╭──

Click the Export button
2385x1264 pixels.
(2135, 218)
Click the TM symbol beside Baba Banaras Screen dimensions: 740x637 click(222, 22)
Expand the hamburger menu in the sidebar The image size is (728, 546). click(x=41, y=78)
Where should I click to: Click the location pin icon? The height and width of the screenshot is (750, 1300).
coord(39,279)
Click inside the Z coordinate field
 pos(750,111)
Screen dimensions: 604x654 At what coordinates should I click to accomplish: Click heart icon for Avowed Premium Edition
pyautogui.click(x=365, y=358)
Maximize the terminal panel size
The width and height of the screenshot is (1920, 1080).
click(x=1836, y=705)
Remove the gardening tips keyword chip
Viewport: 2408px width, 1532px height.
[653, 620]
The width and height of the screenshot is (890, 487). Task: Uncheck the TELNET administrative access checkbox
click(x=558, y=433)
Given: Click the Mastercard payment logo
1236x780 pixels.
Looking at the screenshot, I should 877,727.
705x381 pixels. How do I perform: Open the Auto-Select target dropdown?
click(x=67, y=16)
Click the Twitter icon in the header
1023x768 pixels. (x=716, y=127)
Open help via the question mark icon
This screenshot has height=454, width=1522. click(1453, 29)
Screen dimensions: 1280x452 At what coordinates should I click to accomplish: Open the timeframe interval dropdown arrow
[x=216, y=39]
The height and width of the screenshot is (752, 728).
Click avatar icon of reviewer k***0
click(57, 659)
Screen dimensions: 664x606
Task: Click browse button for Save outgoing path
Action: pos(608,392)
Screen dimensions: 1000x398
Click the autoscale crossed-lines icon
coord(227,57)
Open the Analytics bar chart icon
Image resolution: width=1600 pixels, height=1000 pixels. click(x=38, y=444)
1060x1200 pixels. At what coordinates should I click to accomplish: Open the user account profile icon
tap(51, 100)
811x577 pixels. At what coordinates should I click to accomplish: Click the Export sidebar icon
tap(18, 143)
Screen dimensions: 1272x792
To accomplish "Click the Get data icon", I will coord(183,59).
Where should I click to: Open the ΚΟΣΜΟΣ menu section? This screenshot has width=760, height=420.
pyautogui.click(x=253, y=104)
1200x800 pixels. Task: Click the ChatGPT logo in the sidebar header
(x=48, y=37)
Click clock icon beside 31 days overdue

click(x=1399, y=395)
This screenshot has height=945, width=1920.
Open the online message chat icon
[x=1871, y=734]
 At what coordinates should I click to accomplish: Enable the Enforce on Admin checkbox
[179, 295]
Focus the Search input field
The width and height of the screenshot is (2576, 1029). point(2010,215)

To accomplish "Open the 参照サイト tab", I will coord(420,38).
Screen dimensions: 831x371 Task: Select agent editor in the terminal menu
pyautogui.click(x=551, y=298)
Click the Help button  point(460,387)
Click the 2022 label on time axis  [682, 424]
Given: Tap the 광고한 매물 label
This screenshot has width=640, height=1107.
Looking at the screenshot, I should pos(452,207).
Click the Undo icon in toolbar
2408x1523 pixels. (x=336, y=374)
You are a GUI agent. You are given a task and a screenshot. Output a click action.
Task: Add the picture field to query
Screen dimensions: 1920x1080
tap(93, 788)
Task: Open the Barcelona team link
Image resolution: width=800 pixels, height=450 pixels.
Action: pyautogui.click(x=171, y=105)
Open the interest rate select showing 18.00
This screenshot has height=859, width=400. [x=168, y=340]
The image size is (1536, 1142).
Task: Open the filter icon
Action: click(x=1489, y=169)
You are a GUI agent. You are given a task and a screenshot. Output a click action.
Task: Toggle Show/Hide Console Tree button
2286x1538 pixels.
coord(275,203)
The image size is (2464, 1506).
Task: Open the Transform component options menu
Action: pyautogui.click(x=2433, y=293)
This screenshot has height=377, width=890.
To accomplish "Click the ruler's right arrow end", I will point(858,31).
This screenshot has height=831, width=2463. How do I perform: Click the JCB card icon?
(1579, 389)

╰──

• Description of the task: Convert each nonblank line of the records above into a row of a two-column Markdown table, with the sequential row number under No. and the line itself under Content.

• Solution to the problem:
| No. | Content |
|---|---|
| 1 | Click the Export button |
| 2 | 2385x1264 pixels. |
| 3 | (2135, 218) |
| 4 | Click the TM symbol beside Baba Banaras Screen dimensions: 740x637 click(222, 22) |
| 5 | Expand the hamburger menu in the sidebar The image size is (728, 546). click(x=41, y=78) |
| 6 | Where should I click to: Click the location pin icon? The height and width of the screenshot is (750, 1300). |
| 7 | coord(39,279) |
| 8 | Click inside the Z coordinate field |
| 9 |  pos(750,111) |
| 10 | Screen dimensions: 604x654 At what coordinates should I click to accomplish: Click heart icon for Avowed Premium Edition |
| 11 | pyautogui.click(x=365, y=358) |
| 12 | Maximize the terminal panel size |
| 13 | The width and height of the screenshot is (1920, 1080). |
| 14 | click(x=1836, y=705) |
| 15 | Remove the gardening tips keyword chip |
| 16 | Viewport: 2408px width, 1532px height. |
| 17 | [653, 620] |
| 18 | The width and height of the screenshot is (890, 487). Task: Uncheck the TELNET administrative access checkbox |
| 19 | click(x=558, y=433) |
| 20 | Given: Click the Mastercard payment logo |
| 21 | 1236x780 pixels. |
| 22 | Looking at the screenshot, I should 877,727. |
| 23 | 705x381 pixels. How do I perform: Open the Auto-Select target dropdown? |
| 24 | click(x=67, y=16) |
| 25 | Click the Twitter icon in the header |
| 26 | 1023x768 pixels. (x=716, y=127) |
| 27 | Open help via the question mark icon |
| 28 | This screenshot has height=454, width=1522. click(1453, 29) |
| 29 | Screen dimensions: 1280x452 At what coordinates should I click to accomplish: Open the timeframe interval dropdown arrow |
| 30 | [x=216, y=39] |
| 31 | The height and width of the screenshot is (752, 728). |
| 32 | Click avatar icon of reviewer k***0 |
| 33 | click(57, 659) |
| 34 | Screen dimensions: 664x606 |
| 35 | Task: Click browse button for Save outgoing path |
| 36 | Action: pos(608,392) |
| 37 | Screen dimensions: 1000x398 |
| 38 | Click the autoscale crossed-lines icon |
| 39 | coord(227,57) |
| 40 | Open the Analytics bar chart icon |
| 41 | Image resolution: width=1600 pixels, height=1000 pixels. click(x=38, y=444) |
| 42 | 1060x1200 pixels. At what coordinates should I click to accomplish: Open the user account profile icon |
| 43 | tap(51, 100) |
| 44 | 811x577 pixels. At what coordinates should I click to accomplish: Click the Export sidebar icon |
| 45 | tap(18, 143) |
| 46 | Screen dimensions: 1272x792 |
| 47 | To accomplish "Click the Get data icon", I will coord(183,59). |
| 48 | Where should I click to: Open the ΚΟΣΜΟΣ menu section? This screenshot has width=760, height=420. |
| 49 | pyautogui.click(x=253, y=104) |
| 50 | 1200x800 pixels. Task: Click the ChatGPT logo in the sidebar header |
| 51 | (x=48, y=37) |
| 52 | Click clock icon beside 31 days overdue |
| 53 | click(x=1399, y=395) |
| 54 | This screenshot has height=945, width=1920. |
| 55 | Open the online message chat icon |
| 56 | [x=1871, y=734] |
| 57 |  At what coordinates should I click to accomplish: Enable the Enforce on Admin checkbox |
| 58 | [179, 295] |
| 59 | Focus the Search input field |
| 60 | The width and height of the screenshot is (2576, 1029). point(2010,215) |
| 61 | To accomplish "Open the 参照サイト tab", I will coord(420,38). |
| 62 | Screen dimensions: 831x371 Task: Select agent editor in the terminal menu |
| 63 | pyautogui.click(x=551, y=298) |
| 64 | Click the Help button  point(460,387) |
| 65 | Click the 2022 label on time axis  [682, 424] |
| 66 | Given: Tap the 광고한 매물 label |
| 67 | This screenshot has width=640, height=1107. |
| 68 | Looking at the screenshot, I should pos(452,207). |
| 69 | Click the Undo icon in toolbar |
| 70 | 2408x1523 pixels. (x=336, y=374) |
| 71 | You are a GUI agent. You are given a task and a screenshot. Output a click action. |
| 72 | Task: Add the picture field to query |
| 73 | Screen dimensions: 1920x1080 |
| 74 | tap(93, 788) |
| 75 | Task: Open the Barcelona team link |
| 76 | Image resolution: width=800 pixels, height=450 pixels. |
| 77 | Action: pyautogui.click(x=171, y=105) |
| 78 | Open the interest rate select showing 18.00 |
| 79 | This screenshot has height=859, width=400. [x=168, y=340] |
| 80 | The image size is (1536, 1142). |
| 81 | Task: Open the filter icon |
| 82 | Action: click(x=1489, y=169) |
| 83 | You are a GUI agent. You are given a task and a screenshot. Output a click action. |
| 84 | Task: Toggle Show/Hide Console Tree button |
| 85 | 2286x1538 pixels. |
| 86 | coord(275,203) |
| 87 | The image size is (2464, 1506). |
| 88 | Task: Open the Transform component options menu |
| 89 | Action: pyautogui.click(x=2433, y=293) |
| 90 | This screenshot has height=377, width=890. |
| 91 | To accomplish "Click the ruler's right arrow end", I will point(858,31). |
| 92 | This screenshot has height=831, width=2463. How do I perform: Click the JCB card icon? |
| 93 | (1579, 389) |